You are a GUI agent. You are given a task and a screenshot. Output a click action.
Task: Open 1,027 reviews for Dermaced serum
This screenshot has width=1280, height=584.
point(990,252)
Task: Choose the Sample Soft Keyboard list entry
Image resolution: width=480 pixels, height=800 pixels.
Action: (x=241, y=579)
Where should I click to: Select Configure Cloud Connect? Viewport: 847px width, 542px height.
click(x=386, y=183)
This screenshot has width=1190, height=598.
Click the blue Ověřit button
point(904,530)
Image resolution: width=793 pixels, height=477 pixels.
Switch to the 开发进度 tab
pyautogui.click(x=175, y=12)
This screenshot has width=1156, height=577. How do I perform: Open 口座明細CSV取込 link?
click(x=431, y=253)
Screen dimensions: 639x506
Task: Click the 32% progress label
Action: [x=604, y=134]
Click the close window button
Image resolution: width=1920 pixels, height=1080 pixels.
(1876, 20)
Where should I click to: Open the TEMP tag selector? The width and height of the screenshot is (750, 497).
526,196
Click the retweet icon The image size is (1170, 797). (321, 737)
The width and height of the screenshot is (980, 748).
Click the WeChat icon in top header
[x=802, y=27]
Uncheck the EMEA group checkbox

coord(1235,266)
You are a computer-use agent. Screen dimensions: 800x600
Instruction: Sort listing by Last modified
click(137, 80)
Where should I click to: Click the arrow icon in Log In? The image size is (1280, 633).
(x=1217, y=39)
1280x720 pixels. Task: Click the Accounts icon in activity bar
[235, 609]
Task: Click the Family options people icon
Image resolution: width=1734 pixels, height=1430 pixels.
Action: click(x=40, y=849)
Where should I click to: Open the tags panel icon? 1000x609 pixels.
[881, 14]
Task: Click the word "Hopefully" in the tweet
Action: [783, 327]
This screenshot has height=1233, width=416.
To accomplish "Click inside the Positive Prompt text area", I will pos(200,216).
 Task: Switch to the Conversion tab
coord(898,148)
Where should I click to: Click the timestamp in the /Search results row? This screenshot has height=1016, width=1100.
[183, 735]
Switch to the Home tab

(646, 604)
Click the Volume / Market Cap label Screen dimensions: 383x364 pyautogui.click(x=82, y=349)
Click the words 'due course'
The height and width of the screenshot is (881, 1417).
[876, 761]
━━━━━━━━━━━━━━━━━━━━
* _Prompt_
Among the entries above, find every line holding "agent" and copy it.

* _Written solution_
You are a GUI agent. You are given a task and a screenshot. Output a click action.
You are a computer-use agent. Screen dimensions: 800x600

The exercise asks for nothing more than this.